Then in 132-135 AD there was the revolt of Bar Kokhba and this is the place where he was at first a nationalist leader and he gathered the Jews together to fight against the Romans.  The Hebrew Christians joined them against the fight against the Romans, but then half way through the struggle there was a famous Jewish rabbi, called Rabbi Akiba, and Rabi Akiba declared that Bar Kokhba was the Christ and when Rabbi Akiba declared that Bar Kokhba was the Christ then the Hebrew Christians could no longer fight under that banner because Jesus was their Christ and they had to leave that battle.  So at two points of history, 70 AD and 132 AD the Hebrew Christians deserted the Jewish nation—the Jewish nation thinks, out of Messianic consideration of the New Testament.  And because they did so, forever afterwards in history the Hebrew Christians have been looked upon as a traitor by his fellow Jews, not just because he was converted to Christianity, but because he didn’t stick around when the battle was on to save the nation.  But that’s the kind of situation that these people faced to whom this epistle was written.  And you can read all the details in Arnold’s book.  That’s the basis of the historical background. 

 

Now I want to deal with the third section first so that’s why we’ll start at 8:1 and now we’re not looking at details.   Now we’re backing off and trying to get the big picture.  In Hebrews 8:1 we have the beginning of the third section.  Tonight our major objective is not worry about details but let’s see how the guy argues his case.  In verse 1 he summarizes the first and second section; he gives you the summary.  “Now of the things which we have spoken this is the sum: We have such a high priest, who is seated on the right hand of the throne of the Majesty in the heavens.”  That is a summary statement of everything that’s come up to Hebrews 7:28, that last verse.  There’s the recapitulation and summary, so he gives you the whole outline to his book, right there in one sentence, at least up to that point.

YOUR GOAL: Write the next part of the lecture on the Book of Hebrews, starting right after its final sentence.

INFORMATION SUPPLIED:
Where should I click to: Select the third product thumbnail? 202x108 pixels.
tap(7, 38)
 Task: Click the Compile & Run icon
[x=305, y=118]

ANSWER TO THE EXERCISE:
Obviously by this time Jesus’ priesthood has been established.  So now in verse 2 he moves on to the priestly setting, and as your outline indicates, three things: the covenant, the tabernacle, and the sacrifice.  Now I want you to notice how he does it.  In verse 2-3, “A minister of the sanctuary,” he calls Jesus, “and of the true tabernacle, which the Lord pitched, and not man.  [3] For every high priest is ordained to offer gifts and sacrifices; wherefore, it is of necessity that this man have somewhat also to offer.”  Now can anyone see a presupposition in his argument, as he moves from verse 2 to verse 3 he exercises a certain kind of logic and it’s a very important kind of logic.  Can anyone see what’s happening there; as the author introduces his third section.  He’s proved Jesus is a priest but what does he do now to get into verse 3, he’s going to start saying things that Christ has to do.  [someone answers] Who does?  [reply] Okay, the congregation has been around a high priest, but what is the argument? 

 

His argument is that Jesus… see, here’s what he’s proved so far, we’ll go back to test this one.  He’s proved that Jesus equals a priest, now he’s moving one step further in his argument to say therefore Jesus has to do certain things.  Now how can he say this?  What, to be perfectly picky about this, what has he assumed.  [someone answers] All right, he has assumed that everything you read about in the Old Testament about priests is valid for the grand finale.  He has assumed that all that Old Testament detail is going to be fulfilled in the person of Christ, that when he talks about priests he’s not talking about any priests, he’s talking about the priests that would model from the Old Testament. The Old Testament would be the control here in the argument. So he’s assuming in verses 2-3 that the Old Testament law foreshadowed the final state of affairs.  Now he doesn’t state that in verses 2-3 notice; he doesn’t state it, but it’s assumed.  Now this is one thing we want to… tonight we’re going to concentrate and everything this author assumes is true is going to tell us a lot abut his method of argument, it’s going to tell us a lot about the way he’s going to argue from the Old Testament.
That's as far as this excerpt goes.